Unlike many plants, hornworts have not experienced whole-genome duplication (where an organism's entire genetic material is duplicated). This absence of duplication has resulted in stable "autosomes" -- the chromosomes that hold most of an organism's genetic material -- which have remained relatively unchanged across hornworts despite their deep evolutionary history.
However, not all parts of the hornwort genome are so static. The study revealed the presence of "accessory chromosomes" -- extra genetic material that isn't essential for survival but can provide additional benefits. These accessory chromosomes are much more dynamic, evolving rapidly and varying even within individual plants.
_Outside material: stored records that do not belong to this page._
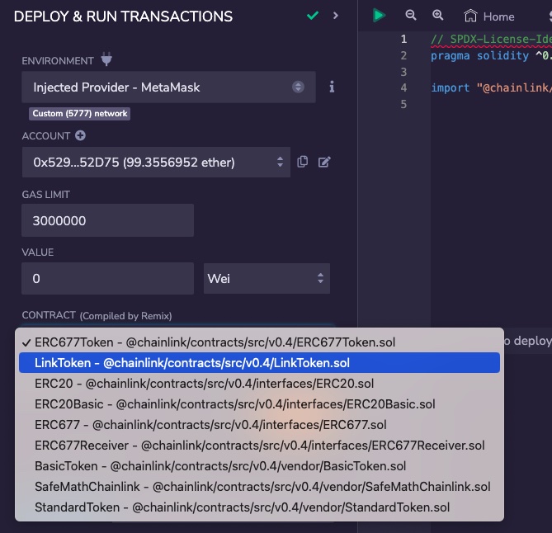Viewport: 552px width, 533px height.
Task: Click the Value amount input field
Action: 108,279
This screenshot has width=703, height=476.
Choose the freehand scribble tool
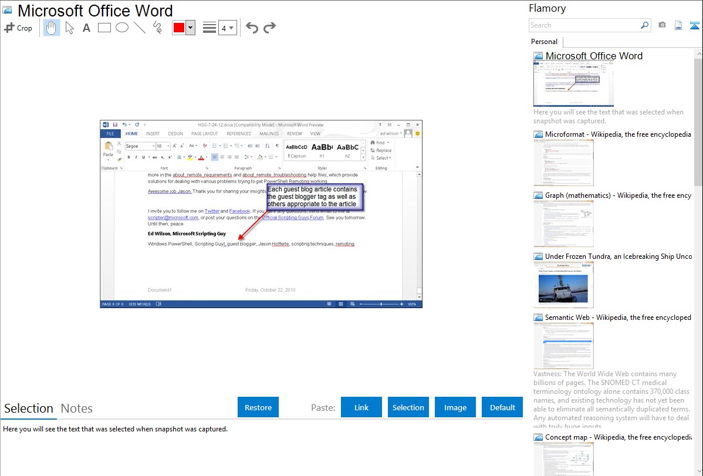click(157, 28)
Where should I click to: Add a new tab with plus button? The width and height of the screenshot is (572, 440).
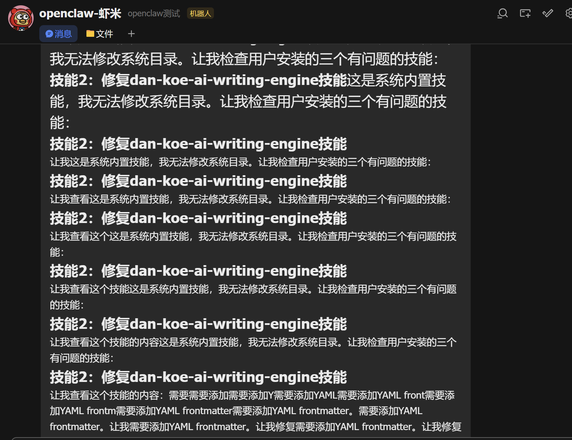[x=131, y=34]
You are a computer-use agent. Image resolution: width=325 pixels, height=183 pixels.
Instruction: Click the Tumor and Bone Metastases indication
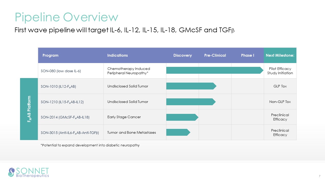pyautogui.click(x=132, y=132)
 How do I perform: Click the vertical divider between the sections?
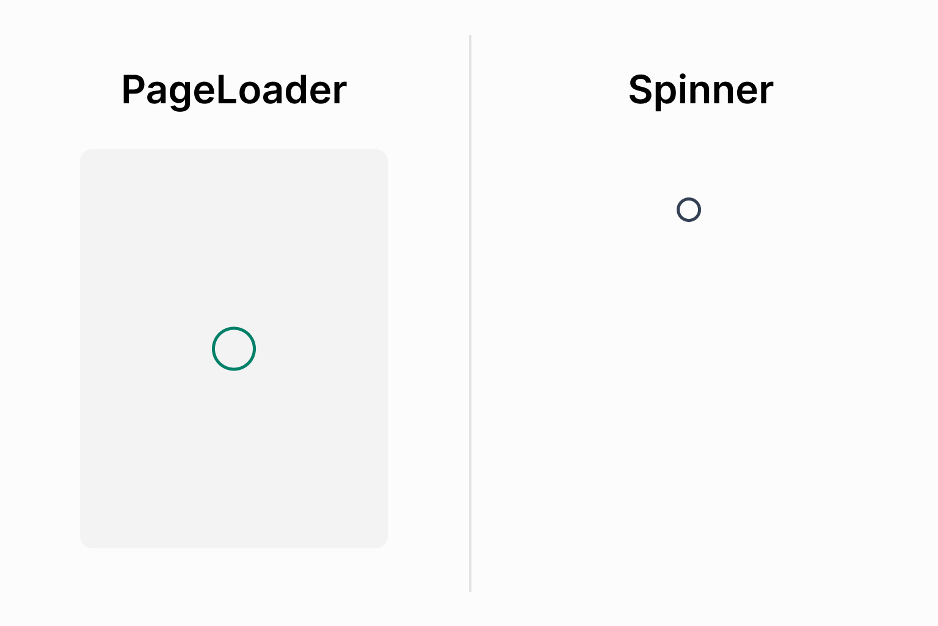tap(470, 313)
Additionally, the international team of researchers identified potential sex chromosomes in some species, shedding light on the evolution of plant reproductive strategies.
The study, recently published in Nature Plants, also provided insights into specific plant traits. For example, the researchers uncovered new information about genes involved in flavonoid production (pigments that protect against UV radiation), stomata formation (tiny pores that regulate gas exchange), and hormone signaling. These findings help refine our understanding of how early land plants adapted to their new, challenging environment.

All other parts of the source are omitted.